[Records of locating words and elements]
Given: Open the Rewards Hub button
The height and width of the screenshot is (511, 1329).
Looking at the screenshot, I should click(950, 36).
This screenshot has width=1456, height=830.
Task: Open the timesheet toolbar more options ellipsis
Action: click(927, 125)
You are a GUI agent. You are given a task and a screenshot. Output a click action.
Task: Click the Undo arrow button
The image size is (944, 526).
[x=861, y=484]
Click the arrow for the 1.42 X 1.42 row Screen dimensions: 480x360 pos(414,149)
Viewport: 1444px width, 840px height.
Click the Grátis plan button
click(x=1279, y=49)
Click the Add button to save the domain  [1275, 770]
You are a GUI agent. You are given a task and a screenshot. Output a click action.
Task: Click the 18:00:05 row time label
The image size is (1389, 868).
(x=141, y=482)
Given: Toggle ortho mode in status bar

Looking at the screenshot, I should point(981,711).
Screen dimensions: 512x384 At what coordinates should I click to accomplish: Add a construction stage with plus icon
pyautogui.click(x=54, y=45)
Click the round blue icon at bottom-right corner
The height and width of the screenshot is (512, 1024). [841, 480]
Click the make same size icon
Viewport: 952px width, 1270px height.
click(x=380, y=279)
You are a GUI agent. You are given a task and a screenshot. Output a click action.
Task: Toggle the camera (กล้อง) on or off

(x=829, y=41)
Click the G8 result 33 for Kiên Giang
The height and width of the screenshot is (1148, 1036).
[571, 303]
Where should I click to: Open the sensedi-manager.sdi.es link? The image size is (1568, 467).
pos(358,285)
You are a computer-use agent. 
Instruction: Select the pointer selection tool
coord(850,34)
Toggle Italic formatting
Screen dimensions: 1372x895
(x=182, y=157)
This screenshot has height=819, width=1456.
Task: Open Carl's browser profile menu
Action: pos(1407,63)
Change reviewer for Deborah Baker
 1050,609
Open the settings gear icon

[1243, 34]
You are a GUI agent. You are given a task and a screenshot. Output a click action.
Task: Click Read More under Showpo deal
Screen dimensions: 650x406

What to produce. Repeat all of the lines above, character for character.

Complete answer.
Given: Open the Rewards Hub button
The height and width of the screenshot is (511, 1329).
Looking at the screenshot, I should click(950, 36).
This screenshot has width=1456, height=830.
Task: Open the timesheet toolbar more options ellipsis
Action: click(927, 125)
You are a GUI agent. You are given a task and a screenshot. Output a click action.
Task: Click the Undo arrow button
The image size is (944, 526).
[x=861, y=484]
Click the arrow for the 1.42 X 1.42 row Screen dimensions: 480x360 pos(414,149)
Viewport: 1444px width, 840px height.
Click the Grátis plan button
click(x=1279, y=49)
Click the Add button to save the domain  [1275, 770]
You are a GUI agent. You are given a task and a screenshot. Output a click action.
Task: Click the 18:00:05 row time label
The image size is (1389, 868).
(x=141, y=482)
Given: Toggle ortho mode in status bar

Looking at the screenshot, I should point(981,711).
Screen dimensions: 512x384 At what coordinates should I click to accomplish: Add a construction stage with plus icon
pyautogui.click(x=54, y=45)
Click the round blue icon at bottom-right corner
The height and width of the screenshot is (512, 1024). [841, 480]
Click the make same size icon
Viewport: 952px width, 1270px height.
click(x=380, y=279)
You are a GUI agent. You are given a task and a screenshot. Output a click action.
Task: Toggle the camera (กล้อง) on or off

(x=829, y=41)
Click the G8 result 33 for Kiên Giang
The height and width of the screenshot is (1148, 1036).
[571, 303]
Where should I click to: Open the sensedi-manager.sdi.es link? The image size is (1568, 467).
pos(358,285)
You are a computer-use agent. 
Instruction: Select the pointer selection tool
coord(850,34)
Toggle Italic formatting
Screen dimensions: 1372x895
(x=182, y=157)
This screenshot has height=819, width=1456.
Task: Open Carl's browser profile menu
Action: pos(1407,63)
Change reviewer for Deborah Baker
 1050,609
Open the settings gear icon

[1243, 34]
You are a GUI agent. You are given a task and a screenshot. Output a click action.
Task: Click Read More under Showpo deal
Screen dimensions: 650x406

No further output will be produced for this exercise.